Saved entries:
━━━━━━
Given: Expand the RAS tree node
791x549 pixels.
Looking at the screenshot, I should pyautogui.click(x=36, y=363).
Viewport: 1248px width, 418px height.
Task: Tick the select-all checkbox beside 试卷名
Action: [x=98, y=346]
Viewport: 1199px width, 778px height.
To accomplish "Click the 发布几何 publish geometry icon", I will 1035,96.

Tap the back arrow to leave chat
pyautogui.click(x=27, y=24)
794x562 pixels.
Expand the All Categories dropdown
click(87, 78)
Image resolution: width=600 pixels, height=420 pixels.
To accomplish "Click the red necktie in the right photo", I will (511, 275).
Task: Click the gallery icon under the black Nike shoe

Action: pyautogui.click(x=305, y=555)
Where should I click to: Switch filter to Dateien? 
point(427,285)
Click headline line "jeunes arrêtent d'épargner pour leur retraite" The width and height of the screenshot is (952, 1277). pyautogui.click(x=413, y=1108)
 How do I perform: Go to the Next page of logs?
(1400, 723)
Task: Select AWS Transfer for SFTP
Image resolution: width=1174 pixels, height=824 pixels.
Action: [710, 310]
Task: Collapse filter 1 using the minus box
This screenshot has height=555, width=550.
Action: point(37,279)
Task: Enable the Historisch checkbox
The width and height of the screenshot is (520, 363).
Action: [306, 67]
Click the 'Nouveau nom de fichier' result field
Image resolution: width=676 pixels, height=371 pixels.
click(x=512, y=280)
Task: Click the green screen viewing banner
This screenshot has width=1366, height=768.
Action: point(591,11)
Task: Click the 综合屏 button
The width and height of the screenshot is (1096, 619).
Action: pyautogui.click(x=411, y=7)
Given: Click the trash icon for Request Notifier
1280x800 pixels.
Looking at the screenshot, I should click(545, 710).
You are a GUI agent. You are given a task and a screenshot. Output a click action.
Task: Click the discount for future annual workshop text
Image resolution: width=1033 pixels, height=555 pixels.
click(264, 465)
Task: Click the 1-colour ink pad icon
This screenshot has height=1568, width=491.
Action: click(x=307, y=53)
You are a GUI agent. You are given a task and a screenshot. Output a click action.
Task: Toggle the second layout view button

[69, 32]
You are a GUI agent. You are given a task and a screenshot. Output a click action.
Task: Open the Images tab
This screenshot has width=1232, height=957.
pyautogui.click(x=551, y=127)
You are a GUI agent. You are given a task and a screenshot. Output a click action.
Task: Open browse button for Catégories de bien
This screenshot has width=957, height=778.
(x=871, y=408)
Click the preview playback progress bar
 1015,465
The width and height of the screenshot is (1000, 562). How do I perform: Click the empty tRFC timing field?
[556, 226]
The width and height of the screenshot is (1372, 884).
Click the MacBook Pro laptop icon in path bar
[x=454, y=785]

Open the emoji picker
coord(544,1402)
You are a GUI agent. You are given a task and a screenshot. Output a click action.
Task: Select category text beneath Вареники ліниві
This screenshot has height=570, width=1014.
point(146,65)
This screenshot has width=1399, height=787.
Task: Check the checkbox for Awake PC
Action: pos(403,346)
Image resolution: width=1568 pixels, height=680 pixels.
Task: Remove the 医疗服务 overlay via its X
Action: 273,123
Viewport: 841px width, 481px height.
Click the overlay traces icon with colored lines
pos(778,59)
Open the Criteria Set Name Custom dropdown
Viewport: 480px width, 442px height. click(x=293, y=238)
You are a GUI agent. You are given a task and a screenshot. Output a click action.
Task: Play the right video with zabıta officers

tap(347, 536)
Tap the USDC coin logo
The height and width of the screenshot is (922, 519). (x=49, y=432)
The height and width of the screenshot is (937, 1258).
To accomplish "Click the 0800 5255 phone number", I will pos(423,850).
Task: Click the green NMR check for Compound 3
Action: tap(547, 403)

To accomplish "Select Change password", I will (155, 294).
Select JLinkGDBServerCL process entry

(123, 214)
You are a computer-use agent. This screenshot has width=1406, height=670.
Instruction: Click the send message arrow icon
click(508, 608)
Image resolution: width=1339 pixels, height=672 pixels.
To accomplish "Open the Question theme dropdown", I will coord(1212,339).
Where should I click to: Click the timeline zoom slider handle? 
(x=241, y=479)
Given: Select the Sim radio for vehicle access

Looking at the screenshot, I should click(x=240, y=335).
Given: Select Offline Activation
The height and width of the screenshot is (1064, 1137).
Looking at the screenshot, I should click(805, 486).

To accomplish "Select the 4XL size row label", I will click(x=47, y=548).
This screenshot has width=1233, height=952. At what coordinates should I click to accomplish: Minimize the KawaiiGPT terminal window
━━━━━━
Retype every entry exactly.

Given: Expand the RAS tree node
791x549 pixels.
Looking at the screenshot, I should pyautogui.click(x=36, y=363).
Viewport: 1248px width, 418px height.
Task: Tick the select-all checkbox beside 试卷名
Action: [x=98, y=346]
Viewport: 1199px width, 778px height.
To accomplish "Click the 发布几何 publish geometry icon", I will 1035,96.

Tap the back arrow to leave chat
pyautogui.click(x=27, y=24)
794x562 pixels.
Expand the All Categories dropdown
click(87, 78)
Image resolution: width=600 pixels, height=420 pixels.
To accomplish "Click the red necktie in the right photo", I will (511, 275).
Task: Click the gallery icon under the black Nike shoe

Action: pyautogui.click(x=305, y=555)
Where should I click to: Switch filter to Dateien? 
point(427,285)
Click headline line "jeunes arrêtent d'épargner pour leur retraite" The width and height of the screenshot is (952, 1277). pyautogui.click(x=413, y=1108)
 How do I perform: Go to the Next page of logs?
(1400, 723)
Task: Select AWS Transfer for SFTP
Image resolution: width=1174 pixels, height=824 pixels.
Action: [710, 310]
Task: Collapse filter 1 using the minus box
This screenshot has height=555, width=550.
Action: point(37,279)
Task: Enable the Historisch checkbox
The width and height of the screenshot is (520, 363).
Action: [306, 67]
Click the 'Nouveau nom de fichier' result field
Image resolution: width=676 pixels, height=371 pixels.
click(x=512, y=280)
Task: Click the green screen viewing banner
This screenshot has width=1366, height=768.
Action: point(591,11)
Task: Click the 综合屏 button
The width and height of the screenshot is (1096, 619).
Action: pyautogui.click(x=411, y=7)
Given: Click the trash icon for Request Notifier
1280x800 pixels.
Looking at the screenshot, I should click(545, 710).
You are a GUI agent. You are given a task and a screenshot. Output a click action.
Task: Click the discount for future annual workshop text
Image resolution: width=1033 pixels, height=555 pixels.
click(264, 465)
Task: Click the 1-colour ink pad icon
This screenshot has height=1568, width=491.
Action: click(x=307, y=53)
You are a GUI agent. You are given a task and a screenshot. Output a click action.
Task: Toggle the second layout view button

[69, 32]
You are a GUI agent. You are given a task and a screenshot. Output a click action.
Task: Open the Images tab
This screenshot has width=1232, height=957.
pyautogui.click(x=551, y=127)
You are a GUI agent. You are given a task and a screenshot. Output a click action.
Task: Open browse button for Catégories de bien
This screenshot has width=957, height=778.
(x=871, y=408)
Click the preview playback progress bar
 1015,465
The width and height of the screenshot is (1000, 562). How do I perform: Click the empty tRFC timing field?
[556, 226]
The width and height of the screenshot is (1372, 884).
Click the MacBook Pro laptop icon in path bar
[x=454, y=785]

Open the emoji picker
coord(544,1402)
You are a GUI agent. You are given a task and a screenshot. Output a click action.
Task: Select category text beneath Вареники ліниві
This screenshot has height=570, width=1014.
point(146,65)
This screenshot has width=1399, height=787.
Task: Check the checkbox for Awake PC
Action: pos(403,346)
Image resolution: width=1568 pixels, height=680 pixels.
Task: Remove the 医疗服务 overlay via its X
Action: 273,123
Viewport: 841px width, 481px height.
Click the overlay traces icon with colored lines
pos(778,59)
Open the Criteria Set Name Custom dropdown
Viewport: 480px width, 442px height. click(x=293, y=238)
You are a GUI agent. You are given a task and a screenshot. Output a click action.
Task: Play the right video with zabıta officers

tap(347, 536)
Tap the USDC coin logo
The height and width of the screenshot is (922, 519). (x=49, y=432)
The height and width of the screenshot is (937, 1258).
To accomplish "Click the 0800 5255 phone number", I will pos(423,850).
Task: Click the green NMR check for Compound 3
Action: tap(547, 403)

To accomplish "Select Change password", I will (155, 294).
Select JLinkGDBServerCL process entry

(123, 214)
You are a computer-use agent. This screenshot has width=1406, height=670.
Instruction: Click the send message arrow icon
click(508, 608)
Image resolution: width=1339 pixels, height=672 pixels.
To accomplish "Open the Question theme dropdown", I will coord(1212,339).
Where should I click to: Click the timeline zoom slider handle? 
(x=241, y=479)
Given: Select the Sim radio for vehicle access

Looking at the screenshot, I should click(x=240, y=335).
Given: Select Offline Activation
The height and width of the screenshot is (1064, 1137).
Looking at the screenshot, I should click(805, 486).

To accomplish "Select the 4XL size row label", I will click(x=47, y=548).
This screenshot has width=1233, height=952. At what coordinates should I click to accomplish: Minimize the KawaiiGPT terminal window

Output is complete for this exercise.